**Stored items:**
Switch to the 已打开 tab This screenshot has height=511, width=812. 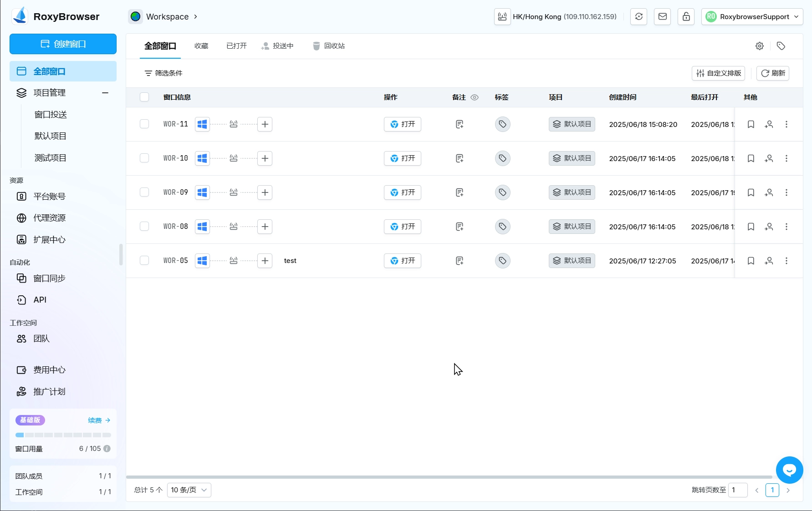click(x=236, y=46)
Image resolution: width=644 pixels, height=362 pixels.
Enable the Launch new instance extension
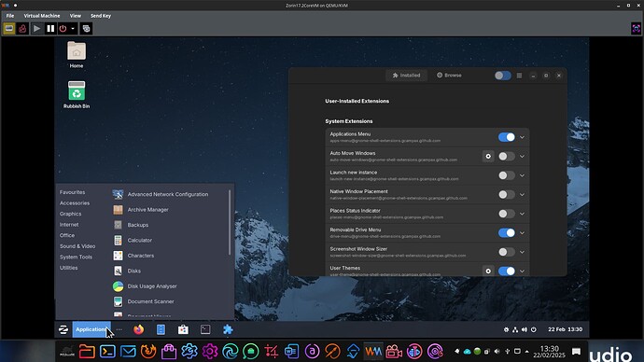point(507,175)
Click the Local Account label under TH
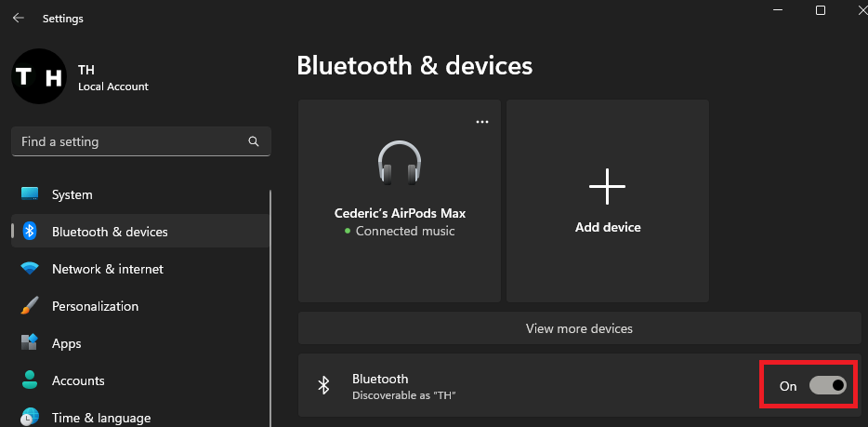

**What is being asked:** Please return the lines from the line with "Image resolution: width=644" through the last line of the data, both included, exactly, and without pictures.

**Solution below:**
Image resolution: width=644 pixels, height=362 pixels.
Enable the Launch new instance extension
point(507,175)
Click the Local Account label under TH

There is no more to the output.